▶ _Raw data_:
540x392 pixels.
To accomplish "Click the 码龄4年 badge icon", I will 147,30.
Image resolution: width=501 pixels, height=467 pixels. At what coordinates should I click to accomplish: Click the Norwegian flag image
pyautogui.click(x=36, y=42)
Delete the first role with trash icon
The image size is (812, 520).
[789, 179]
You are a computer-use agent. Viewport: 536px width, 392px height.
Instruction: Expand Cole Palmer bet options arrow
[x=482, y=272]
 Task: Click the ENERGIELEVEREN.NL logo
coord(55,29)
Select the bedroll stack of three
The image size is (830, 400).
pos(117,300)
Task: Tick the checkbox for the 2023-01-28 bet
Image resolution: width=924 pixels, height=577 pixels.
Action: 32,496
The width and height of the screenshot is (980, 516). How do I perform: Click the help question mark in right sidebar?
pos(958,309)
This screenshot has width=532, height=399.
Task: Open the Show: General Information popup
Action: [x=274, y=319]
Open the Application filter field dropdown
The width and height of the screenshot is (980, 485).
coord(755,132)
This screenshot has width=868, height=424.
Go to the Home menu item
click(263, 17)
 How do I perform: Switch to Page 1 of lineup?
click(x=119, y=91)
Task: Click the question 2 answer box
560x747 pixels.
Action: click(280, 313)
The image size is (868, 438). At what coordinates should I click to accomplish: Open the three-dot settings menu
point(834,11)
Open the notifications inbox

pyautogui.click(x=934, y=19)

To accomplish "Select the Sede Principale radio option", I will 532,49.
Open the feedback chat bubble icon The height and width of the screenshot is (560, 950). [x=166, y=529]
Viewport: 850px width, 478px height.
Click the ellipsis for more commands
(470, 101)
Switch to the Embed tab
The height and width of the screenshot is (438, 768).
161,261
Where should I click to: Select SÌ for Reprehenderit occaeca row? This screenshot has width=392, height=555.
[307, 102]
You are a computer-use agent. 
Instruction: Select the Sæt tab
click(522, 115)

▶ _Exercise brief_: Transcribe the whole listing above, keeping each line exactly as written.

▶ _Answer space_:
540x392 pixels.
To accomplish "Click the 码龄4年 badge icon", I will 147,30.
Image resolution: width=501 pixels, height=467 pixels. At what coordinates should I click to accomplish: Click the Norwegian flag image
pyautogui.click(x=36, y=42)
Delete the first role with trash icon
The image size is (812, 520).
[789, 179]
You are a computer-use agent. Viewport: 536px width, 392px height.
Instruction: Expand Cole Palmer bet options arrow
[x=482, y=272]
 Task: Click the ENERGIELEVEREN.NL logo
coord(55,29)
Select the bedroll stack of three
The image size is (830, 400).
pos(117,300)
Task: Tick the checkbox for the 2023-01-28 bet
Image resolution: width=924 pixels, height=577 pixels.
Action: 32,496
The width and height of the screenshot is (980, 516). How do I perform: Click the help question mark in right sidebar?
pos(958,309)
This screenshot has width=532, height=399.
Task: Open the Show: General Information popup
Action: [x=274, y=319]
Open the Application filter field dropdown
The width and height of the screenshot is (980, 485).
coord(755,132)
This screenshot has width=868, height=424.
Go to the Home menu item
click(263, 17)
 How do I perform: Switch to Page 1 of lineup?
click(x=119, y=91)
Task: Click the question 2 answer box
560x747 pixels.
Action: click(280, 313)
The image size is (868, 438). At what coordinates should I click to accomplish: Open the three-dot settings menu
point(834,11)
Open the notifications inbox

pyautogui.click(x=934, y=19)

To accomplish "Select the Sede Principale radio option", I will 532,49.
Open the feedback chat bubble icon The height and width of the screenshot is (560, 950). [x=166, y=529]
Viewport: 850px width, 478px height.
Click the ellipsis for more commands
(470, 101)
Switch to the Embed tab
The height and width of the screenshot is (438, 768).
161,261
Where should I click to: Select SÌ for Reprehenderit occaeca row? This screenshot has width=392, height=555.
[307, 102]
You are a computer-use agent. 
Instruction: Select the Sæt tab
click(522, 115)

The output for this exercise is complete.